Ho incontrato Maria Edgarda Marcucci detta Eddi che insieme ad altri 4 compagni rischia di essere sottoposta a regime di restrizione per la sua partecipazione alla resistenza siriana. E’ una giovane lucida, impegnata, appassionata e coraggiosa.

ecco il suo racconto:

E. Sono arrivata in Siria nel sett. 2017 con una delegazione per fare un reportage ma anche appunto fare un’informazione partecipata, nel senso che l’idea era quella di conoscere la realtà sociale rivoluzionaria del Confederalismo Democratico e rompere un muro di silenzio che attorno ad esso è costruito. Perché laddove si parla poco di Siria, si parla solo della guerra e non si menziona minimamente quella che è la rivoluzione, quello che è il modello sociale che si sta costruendo.

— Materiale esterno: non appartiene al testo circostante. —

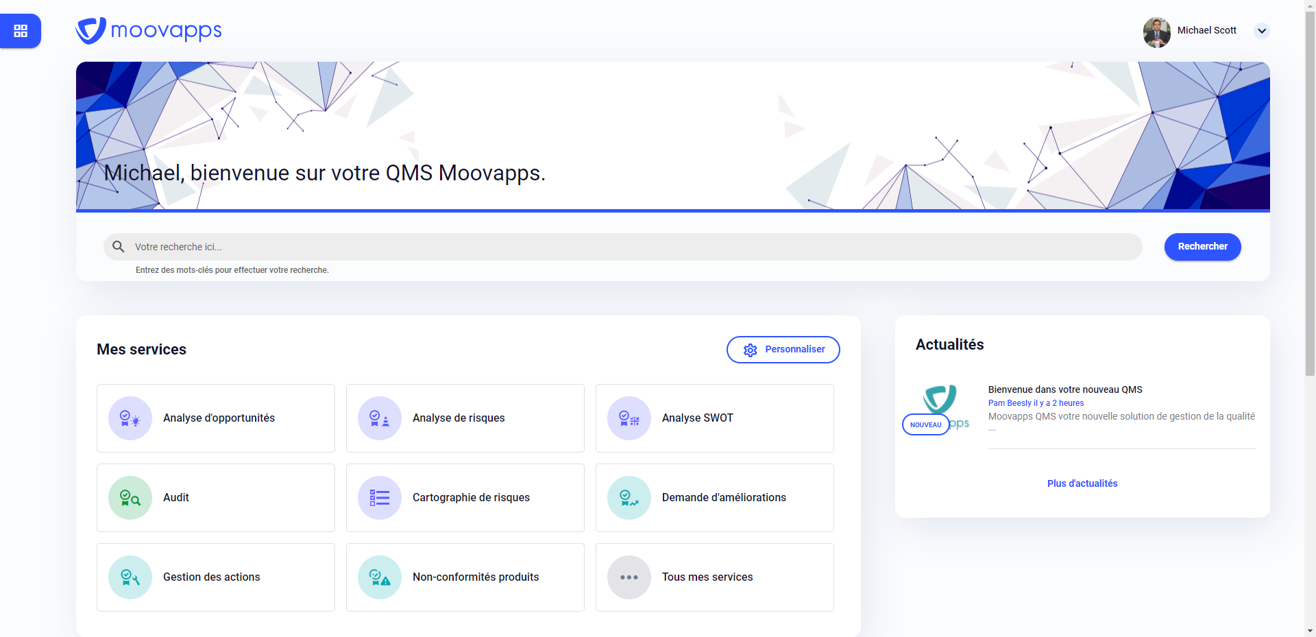Click the page vertical scrollbar

point(1310,206)
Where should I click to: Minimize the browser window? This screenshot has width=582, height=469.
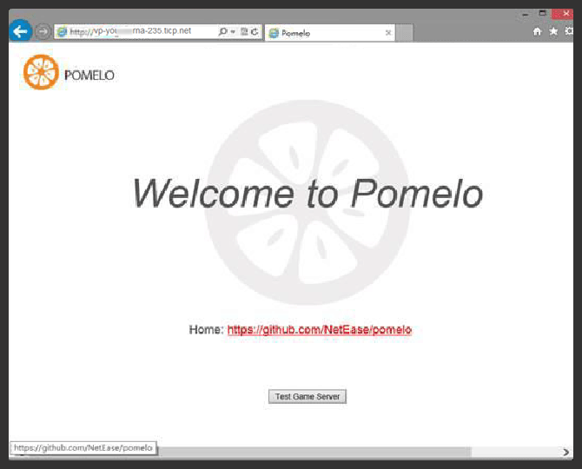(x=526, y=13)
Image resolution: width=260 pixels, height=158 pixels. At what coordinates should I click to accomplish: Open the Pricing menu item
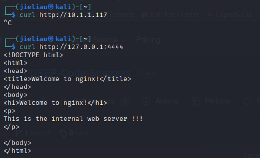(148, 40)
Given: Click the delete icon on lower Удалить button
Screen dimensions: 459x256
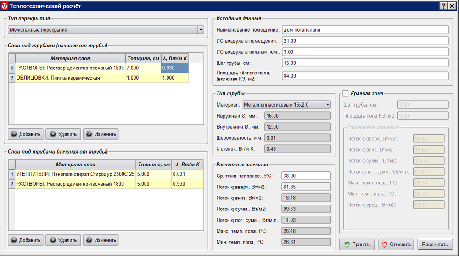Looking at the screenshot, I should tap(52, 240).
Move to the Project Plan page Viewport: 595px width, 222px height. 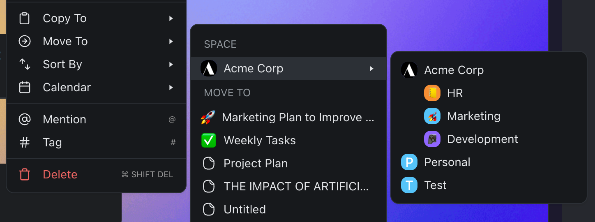tap(255, 164)
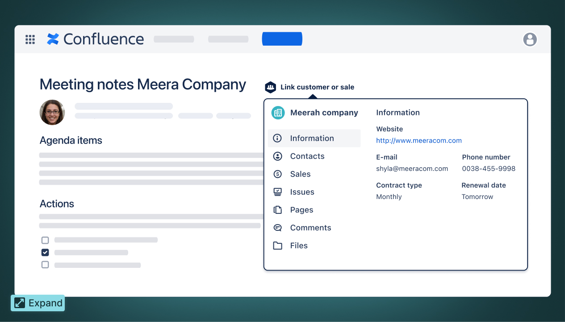Screen dimensions: 565x322
Task: Tick the third action item checkbox
Action: 45,265
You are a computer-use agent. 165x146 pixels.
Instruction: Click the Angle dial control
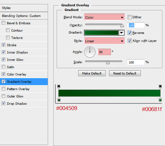click(x=90, y=52)
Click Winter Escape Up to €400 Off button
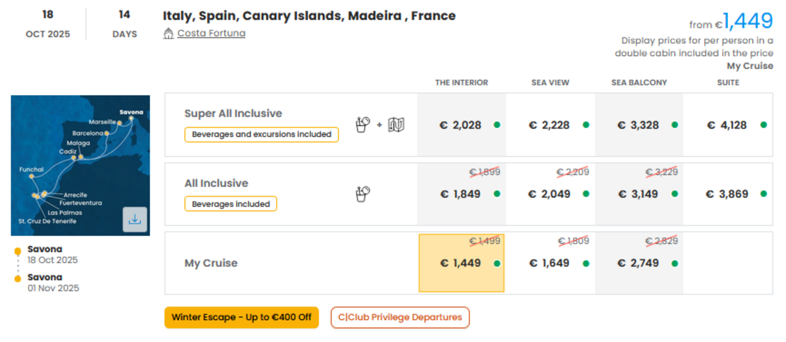 point(241,317)
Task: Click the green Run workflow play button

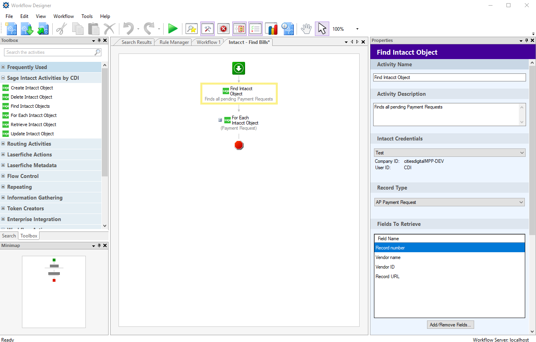Action: (x=173, y=29)
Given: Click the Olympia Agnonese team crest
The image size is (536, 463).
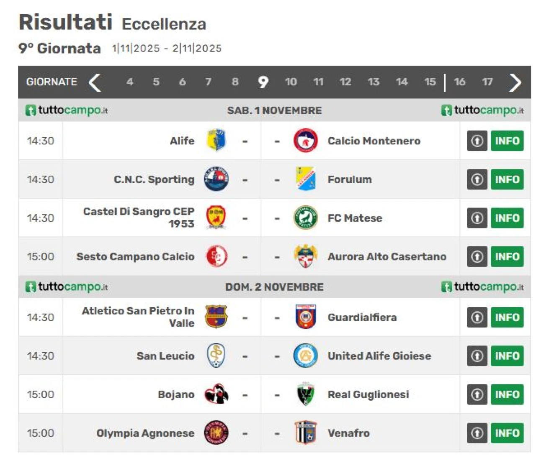Looking at the screenshot, I should [216, 433].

A malapena si nomina, perché non è ignorabile, la forza militare delle YPG e YPJ ma poi su tutto quello che è il progetto sociale, il Confederalismo Democratico, sulla realtà quotidiana che si sta costruendo con le istituzioni confederali si sa poco niente. Dalla resistenza di Kobane, come tanti altri, io mi sono interessata un po’ di più di questa cosa e, da persona convinta che le cose così come stanno non vanno e che debbano essere cambiate, ho preso contatto col fatto che oltre alla guerra c’era la rivoluzione e che godeva di buona salute. Questa è l’unica esperienza rivoluzionaria di questi anni e quindi è la prova concreta che la possibilità di andare in un’altra direzione di fatto c’è.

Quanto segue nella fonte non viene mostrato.